Are screening tools effective?—Myths About
Screening Tools (CDC, 2014)
MYTH 1. There are no adequate screening tools
for preschoolers.
Although this may have been true decades
ago, today most screening tools have
sensitivity and specificities greater than 70%.
Myth 2. A great deal of training is needed to
administer screening correctly.
Training requirements are not extensive for
most screening tools, and many can be
administered by paraprofessionals.
Myth 3. Screening takes a lot of time.
Many screening instruments take less than
15 minutes to administer, and some require
only about 2 minutes of professional time.
Myth 4. Tools that incorporate information from the
parents are not valid.
Parents’ concerns are generally valid and are
predictive of developmental delays. Research
shows parental concerns detect 70-80% of
children with disabilities.
What Screening Tools Should I Use?
DC Health Check Training and Resource Center
provides information about validated screening tools
with links to the tools.
After Identifying a Problem
in Screening—What Next?
Many common behavioral problems can be
effectively addressed within the primary care setting.
Bright Futures in Practice: Mental Health Volume I
contains a section called Bridges with practical and
effective interventions within the primary care setting
for common mental health and behavioral issues.
However effective referral for additional evaluation and
treatment is also essential. The DC Collaborative for
Mental Health in Pediatric Primary Care has created
the Child and Adolescent Resource Guide
mental-health-guide.html which will be updated with
new information.
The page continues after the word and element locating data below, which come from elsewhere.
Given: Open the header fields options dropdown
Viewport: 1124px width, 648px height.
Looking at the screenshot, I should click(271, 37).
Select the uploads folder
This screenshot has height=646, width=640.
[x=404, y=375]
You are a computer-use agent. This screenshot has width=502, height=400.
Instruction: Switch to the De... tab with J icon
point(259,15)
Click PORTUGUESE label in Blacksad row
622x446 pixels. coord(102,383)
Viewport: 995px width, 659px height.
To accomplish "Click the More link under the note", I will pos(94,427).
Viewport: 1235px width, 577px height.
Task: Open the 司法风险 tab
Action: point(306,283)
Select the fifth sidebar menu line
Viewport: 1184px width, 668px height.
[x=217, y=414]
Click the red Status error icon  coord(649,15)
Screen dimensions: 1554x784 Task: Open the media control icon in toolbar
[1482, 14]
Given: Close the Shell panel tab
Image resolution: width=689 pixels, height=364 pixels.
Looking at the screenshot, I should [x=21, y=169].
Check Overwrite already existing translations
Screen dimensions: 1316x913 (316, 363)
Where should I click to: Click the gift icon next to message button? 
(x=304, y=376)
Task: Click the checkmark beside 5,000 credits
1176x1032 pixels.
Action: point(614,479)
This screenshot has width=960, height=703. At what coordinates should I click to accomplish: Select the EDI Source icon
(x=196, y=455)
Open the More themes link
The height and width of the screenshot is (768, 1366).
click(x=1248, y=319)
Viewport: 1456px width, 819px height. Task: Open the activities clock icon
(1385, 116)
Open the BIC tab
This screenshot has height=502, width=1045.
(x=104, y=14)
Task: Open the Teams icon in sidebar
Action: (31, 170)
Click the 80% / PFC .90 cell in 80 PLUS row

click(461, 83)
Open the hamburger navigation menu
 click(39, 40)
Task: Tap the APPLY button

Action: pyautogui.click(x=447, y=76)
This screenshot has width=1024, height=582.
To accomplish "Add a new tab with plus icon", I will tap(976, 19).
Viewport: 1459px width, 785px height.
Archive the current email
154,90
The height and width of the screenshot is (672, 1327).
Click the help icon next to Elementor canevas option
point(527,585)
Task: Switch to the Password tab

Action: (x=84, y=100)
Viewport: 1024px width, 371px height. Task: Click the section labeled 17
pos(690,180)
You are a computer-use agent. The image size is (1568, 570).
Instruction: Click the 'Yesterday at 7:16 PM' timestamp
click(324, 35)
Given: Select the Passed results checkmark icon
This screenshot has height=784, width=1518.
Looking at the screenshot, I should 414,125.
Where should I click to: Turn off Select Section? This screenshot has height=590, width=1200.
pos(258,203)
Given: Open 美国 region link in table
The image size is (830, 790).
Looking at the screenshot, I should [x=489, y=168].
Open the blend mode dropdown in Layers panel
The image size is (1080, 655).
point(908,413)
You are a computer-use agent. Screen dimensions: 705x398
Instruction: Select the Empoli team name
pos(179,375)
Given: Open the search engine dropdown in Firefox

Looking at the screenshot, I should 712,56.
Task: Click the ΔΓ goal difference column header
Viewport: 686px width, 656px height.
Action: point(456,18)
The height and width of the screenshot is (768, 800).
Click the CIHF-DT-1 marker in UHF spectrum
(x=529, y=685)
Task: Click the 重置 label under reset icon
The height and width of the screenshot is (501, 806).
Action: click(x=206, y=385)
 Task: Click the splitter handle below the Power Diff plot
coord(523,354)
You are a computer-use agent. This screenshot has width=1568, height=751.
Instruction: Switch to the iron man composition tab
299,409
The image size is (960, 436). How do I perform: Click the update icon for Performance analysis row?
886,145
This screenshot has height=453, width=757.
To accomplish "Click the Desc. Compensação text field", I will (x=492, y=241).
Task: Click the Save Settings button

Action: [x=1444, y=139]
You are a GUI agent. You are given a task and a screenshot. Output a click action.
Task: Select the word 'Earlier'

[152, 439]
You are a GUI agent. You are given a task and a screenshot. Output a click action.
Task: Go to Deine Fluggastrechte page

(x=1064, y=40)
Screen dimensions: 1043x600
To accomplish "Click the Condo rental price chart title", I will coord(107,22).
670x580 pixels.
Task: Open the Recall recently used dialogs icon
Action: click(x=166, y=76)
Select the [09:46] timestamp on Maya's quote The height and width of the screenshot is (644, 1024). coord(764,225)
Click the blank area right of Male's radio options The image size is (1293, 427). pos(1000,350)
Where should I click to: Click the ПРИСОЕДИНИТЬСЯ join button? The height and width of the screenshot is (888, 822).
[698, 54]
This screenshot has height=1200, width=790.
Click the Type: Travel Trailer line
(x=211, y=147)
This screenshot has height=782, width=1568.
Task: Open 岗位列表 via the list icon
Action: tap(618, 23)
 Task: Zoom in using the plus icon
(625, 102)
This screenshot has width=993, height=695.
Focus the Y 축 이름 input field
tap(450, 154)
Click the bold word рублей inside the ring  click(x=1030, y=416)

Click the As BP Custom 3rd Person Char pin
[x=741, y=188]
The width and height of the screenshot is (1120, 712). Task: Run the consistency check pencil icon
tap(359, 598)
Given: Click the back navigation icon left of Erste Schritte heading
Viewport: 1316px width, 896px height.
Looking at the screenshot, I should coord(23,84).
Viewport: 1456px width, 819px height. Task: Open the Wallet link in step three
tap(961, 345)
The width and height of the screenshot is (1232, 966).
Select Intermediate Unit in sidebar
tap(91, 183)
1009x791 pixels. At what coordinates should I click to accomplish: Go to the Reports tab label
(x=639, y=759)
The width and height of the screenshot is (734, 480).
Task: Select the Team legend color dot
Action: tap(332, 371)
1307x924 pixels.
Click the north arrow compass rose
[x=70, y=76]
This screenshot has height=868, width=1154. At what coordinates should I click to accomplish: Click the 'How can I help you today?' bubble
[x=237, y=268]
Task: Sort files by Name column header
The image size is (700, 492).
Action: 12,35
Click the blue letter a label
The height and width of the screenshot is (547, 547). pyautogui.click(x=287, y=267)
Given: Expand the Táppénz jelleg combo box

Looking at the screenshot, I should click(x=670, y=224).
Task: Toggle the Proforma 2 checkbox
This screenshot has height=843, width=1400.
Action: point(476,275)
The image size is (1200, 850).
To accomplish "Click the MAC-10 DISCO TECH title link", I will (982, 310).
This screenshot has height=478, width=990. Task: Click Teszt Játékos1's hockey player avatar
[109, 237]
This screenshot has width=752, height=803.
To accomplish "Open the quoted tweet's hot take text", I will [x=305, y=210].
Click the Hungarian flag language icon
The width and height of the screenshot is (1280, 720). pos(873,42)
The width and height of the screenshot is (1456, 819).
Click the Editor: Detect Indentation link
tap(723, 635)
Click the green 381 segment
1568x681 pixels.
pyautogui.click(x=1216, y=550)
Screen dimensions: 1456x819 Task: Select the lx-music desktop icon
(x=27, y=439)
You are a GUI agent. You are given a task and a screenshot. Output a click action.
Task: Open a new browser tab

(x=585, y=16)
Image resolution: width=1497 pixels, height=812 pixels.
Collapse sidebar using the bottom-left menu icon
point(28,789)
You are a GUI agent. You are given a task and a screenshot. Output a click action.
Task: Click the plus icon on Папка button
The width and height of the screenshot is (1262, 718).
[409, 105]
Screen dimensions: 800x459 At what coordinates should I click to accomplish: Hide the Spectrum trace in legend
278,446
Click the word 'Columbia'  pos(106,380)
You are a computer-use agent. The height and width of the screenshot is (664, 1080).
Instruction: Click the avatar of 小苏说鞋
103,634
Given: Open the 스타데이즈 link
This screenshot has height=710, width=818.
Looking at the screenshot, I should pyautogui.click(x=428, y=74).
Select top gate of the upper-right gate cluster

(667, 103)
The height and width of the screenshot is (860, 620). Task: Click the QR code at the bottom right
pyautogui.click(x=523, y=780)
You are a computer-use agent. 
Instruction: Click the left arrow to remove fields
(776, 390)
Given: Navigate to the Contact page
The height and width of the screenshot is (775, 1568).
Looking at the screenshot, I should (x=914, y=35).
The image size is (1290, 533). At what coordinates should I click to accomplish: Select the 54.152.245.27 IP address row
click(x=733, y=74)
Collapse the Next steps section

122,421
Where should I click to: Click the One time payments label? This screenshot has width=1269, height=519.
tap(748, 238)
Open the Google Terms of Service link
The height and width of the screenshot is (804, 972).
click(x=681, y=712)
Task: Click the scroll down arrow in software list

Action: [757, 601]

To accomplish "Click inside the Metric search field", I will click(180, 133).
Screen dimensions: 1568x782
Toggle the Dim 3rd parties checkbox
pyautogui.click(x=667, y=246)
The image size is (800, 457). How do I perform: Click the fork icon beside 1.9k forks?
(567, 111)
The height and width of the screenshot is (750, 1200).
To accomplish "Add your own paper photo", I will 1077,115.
The guide provides information about
services by type and by age/stage of the child. It also
provides additional resources for primary care providers
about addressing the mental and behavioral health
needs of the children they serve.
What if I am Not a Primary Care Provider?
Others who provide service to children and their
families can play an important role in supporting
children’s mental and behavioral health. Learn about
typical child mental and behavioral development and
how to recognize risk factors and potential problems.
An excellent resource for this is Bright Futures in
Practice: Mental Health that presents information about
childhood mental health within a developmental
context and offers a tool kit for professionals and
families for use in screening, care management, and
health education available in PDF format at
Raise concerns with families and seek their perspective
on their child’s development, even if you are addressing
other needs in your service provision. Encourage families
to share their concerns with their child’s primary care
provider and to ask for mental and behavioral health
screening within their medical homes. If you are
working with a child who is receiving services in DC’s
Child and Family Service Agency ask if there has been a
mental health screening completed. Learn about mental
and behavioral resources within the community and
support families in seeking those services.